= Your objective =
Copy the records word for word, from the line containing "Viewport: 1389px width, 727px" up to and including the line containing "The height and width of the screenshot is (1152, 1772).".

= Source material =
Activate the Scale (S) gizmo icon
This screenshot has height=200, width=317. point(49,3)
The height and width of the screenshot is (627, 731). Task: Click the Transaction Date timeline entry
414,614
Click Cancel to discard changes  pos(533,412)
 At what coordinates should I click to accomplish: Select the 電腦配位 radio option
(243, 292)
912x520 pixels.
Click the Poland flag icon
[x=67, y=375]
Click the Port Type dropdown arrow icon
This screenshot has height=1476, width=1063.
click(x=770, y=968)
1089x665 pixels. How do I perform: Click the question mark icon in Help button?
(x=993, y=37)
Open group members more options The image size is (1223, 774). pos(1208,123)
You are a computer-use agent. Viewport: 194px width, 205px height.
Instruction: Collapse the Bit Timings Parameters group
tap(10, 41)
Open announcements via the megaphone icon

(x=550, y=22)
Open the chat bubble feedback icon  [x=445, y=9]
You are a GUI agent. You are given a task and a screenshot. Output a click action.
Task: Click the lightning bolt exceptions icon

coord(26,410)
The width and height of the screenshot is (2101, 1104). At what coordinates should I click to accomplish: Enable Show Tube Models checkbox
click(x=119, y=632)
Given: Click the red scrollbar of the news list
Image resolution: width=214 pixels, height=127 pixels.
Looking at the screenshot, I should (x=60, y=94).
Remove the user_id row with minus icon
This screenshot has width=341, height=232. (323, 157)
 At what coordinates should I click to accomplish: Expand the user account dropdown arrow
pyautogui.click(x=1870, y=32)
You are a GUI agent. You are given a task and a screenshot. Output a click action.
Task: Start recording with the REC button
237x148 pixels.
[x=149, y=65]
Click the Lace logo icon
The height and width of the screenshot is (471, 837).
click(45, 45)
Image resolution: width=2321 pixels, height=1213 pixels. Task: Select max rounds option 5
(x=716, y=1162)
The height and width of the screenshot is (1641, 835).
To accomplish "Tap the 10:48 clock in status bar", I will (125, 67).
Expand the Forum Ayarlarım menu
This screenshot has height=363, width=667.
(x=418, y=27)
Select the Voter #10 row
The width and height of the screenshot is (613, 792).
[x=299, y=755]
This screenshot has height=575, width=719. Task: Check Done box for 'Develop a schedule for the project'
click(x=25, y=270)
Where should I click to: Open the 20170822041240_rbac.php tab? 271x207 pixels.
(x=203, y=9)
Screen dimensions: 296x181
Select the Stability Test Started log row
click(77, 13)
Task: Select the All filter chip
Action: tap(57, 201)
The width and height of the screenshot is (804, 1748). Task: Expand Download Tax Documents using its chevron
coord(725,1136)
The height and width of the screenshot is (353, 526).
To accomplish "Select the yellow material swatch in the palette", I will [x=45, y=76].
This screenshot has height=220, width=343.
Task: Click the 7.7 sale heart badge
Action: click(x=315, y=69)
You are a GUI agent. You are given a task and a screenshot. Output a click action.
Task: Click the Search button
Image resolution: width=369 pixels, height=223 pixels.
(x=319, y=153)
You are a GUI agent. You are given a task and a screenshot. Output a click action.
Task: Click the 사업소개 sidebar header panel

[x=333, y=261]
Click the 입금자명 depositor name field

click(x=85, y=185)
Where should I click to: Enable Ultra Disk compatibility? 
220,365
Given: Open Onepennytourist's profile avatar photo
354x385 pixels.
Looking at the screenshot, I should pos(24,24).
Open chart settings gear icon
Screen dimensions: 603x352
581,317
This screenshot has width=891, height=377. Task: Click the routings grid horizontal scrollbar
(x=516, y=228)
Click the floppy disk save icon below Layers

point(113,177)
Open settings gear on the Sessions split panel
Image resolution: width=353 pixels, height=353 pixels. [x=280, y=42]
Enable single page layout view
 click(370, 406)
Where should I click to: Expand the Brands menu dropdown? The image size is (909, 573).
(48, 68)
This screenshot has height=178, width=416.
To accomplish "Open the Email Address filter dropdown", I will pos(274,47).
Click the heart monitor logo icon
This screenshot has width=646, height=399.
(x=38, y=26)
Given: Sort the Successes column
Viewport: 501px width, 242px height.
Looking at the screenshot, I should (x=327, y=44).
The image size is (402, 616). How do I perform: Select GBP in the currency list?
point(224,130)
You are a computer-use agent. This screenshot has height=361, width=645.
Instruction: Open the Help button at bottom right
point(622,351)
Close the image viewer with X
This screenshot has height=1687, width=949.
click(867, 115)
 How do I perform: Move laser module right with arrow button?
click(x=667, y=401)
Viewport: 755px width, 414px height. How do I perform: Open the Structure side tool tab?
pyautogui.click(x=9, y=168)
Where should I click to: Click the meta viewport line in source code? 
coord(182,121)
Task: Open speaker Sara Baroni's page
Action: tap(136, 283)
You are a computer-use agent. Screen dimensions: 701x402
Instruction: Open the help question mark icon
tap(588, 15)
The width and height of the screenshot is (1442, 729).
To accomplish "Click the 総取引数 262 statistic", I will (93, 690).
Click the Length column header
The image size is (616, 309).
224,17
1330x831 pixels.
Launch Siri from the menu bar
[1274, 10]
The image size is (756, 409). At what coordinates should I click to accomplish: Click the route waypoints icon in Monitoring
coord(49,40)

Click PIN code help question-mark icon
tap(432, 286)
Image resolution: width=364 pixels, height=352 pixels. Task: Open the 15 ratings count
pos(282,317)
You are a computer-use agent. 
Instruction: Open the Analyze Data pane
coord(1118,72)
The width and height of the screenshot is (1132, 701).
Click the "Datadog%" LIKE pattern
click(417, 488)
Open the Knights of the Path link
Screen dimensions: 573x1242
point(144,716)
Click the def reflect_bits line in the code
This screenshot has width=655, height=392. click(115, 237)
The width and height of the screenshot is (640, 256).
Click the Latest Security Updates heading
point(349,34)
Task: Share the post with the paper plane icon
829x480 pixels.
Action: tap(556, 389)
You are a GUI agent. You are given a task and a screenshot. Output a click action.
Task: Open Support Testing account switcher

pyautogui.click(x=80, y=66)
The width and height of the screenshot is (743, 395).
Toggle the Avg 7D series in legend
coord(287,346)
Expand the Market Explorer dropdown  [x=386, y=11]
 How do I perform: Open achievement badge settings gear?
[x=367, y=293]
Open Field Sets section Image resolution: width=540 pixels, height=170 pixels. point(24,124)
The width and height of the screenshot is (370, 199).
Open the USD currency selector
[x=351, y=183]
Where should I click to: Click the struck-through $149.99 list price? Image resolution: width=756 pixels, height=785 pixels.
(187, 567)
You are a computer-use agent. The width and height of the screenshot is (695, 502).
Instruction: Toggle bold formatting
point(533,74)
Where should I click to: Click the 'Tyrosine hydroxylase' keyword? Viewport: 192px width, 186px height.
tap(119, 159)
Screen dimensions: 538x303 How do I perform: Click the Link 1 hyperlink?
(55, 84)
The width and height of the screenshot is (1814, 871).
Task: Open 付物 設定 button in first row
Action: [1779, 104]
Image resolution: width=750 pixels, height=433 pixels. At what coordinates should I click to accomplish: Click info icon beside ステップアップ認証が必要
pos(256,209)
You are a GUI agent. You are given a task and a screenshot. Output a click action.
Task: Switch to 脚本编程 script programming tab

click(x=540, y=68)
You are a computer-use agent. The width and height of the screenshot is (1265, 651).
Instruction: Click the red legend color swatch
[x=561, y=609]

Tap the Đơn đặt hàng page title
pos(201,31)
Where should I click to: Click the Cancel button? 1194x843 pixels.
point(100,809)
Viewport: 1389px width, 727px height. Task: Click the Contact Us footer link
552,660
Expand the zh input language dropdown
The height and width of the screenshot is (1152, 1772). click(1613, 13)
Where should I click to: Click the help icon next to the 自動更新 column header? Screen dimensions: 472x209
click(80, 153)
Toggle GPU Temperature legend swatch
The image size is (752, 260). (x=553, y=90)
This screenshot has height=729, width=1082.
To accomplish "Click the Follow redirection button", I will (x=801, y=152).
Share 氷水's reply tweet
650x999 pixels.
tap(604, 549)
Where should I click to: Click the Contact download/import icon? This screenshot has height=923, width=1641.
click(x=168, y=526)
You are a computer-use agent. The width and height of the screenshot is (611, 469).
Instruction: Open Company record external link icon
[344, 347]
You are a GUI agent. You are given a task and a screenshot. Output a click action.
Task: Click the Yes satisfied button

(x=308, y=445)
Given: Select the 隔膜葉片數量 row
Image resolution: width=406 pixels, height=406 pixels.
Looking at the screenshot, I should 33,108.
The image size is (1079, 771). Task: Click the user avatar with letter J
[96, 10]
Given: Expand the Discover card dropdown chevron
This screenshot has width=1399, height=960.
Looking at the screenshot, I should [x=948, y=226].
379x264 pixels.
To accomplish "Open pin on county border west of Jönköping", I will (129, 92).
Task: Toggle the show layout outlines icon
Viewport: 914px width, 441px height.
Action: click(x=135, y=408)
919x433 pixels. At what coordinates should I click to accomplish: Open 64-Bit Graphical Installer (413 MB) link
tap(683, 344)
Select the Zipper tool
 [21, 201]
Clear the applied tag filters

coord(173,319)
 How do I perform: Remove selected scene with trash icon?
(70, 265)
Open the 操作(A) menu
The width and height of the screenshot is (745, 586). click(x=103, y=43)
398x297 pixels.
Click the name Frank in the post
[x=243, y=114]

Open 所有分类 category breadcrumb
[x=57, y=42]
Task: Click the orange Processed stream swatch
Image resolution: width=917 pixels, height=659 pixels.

= Result for this exercise =
Viewport: 1389px width, 727px height. Task: Click the Contact Us footer link
552,660
Expand the zh input language dropdown
The height and width of the screenshot is (1152, 1772). click(1613, 13)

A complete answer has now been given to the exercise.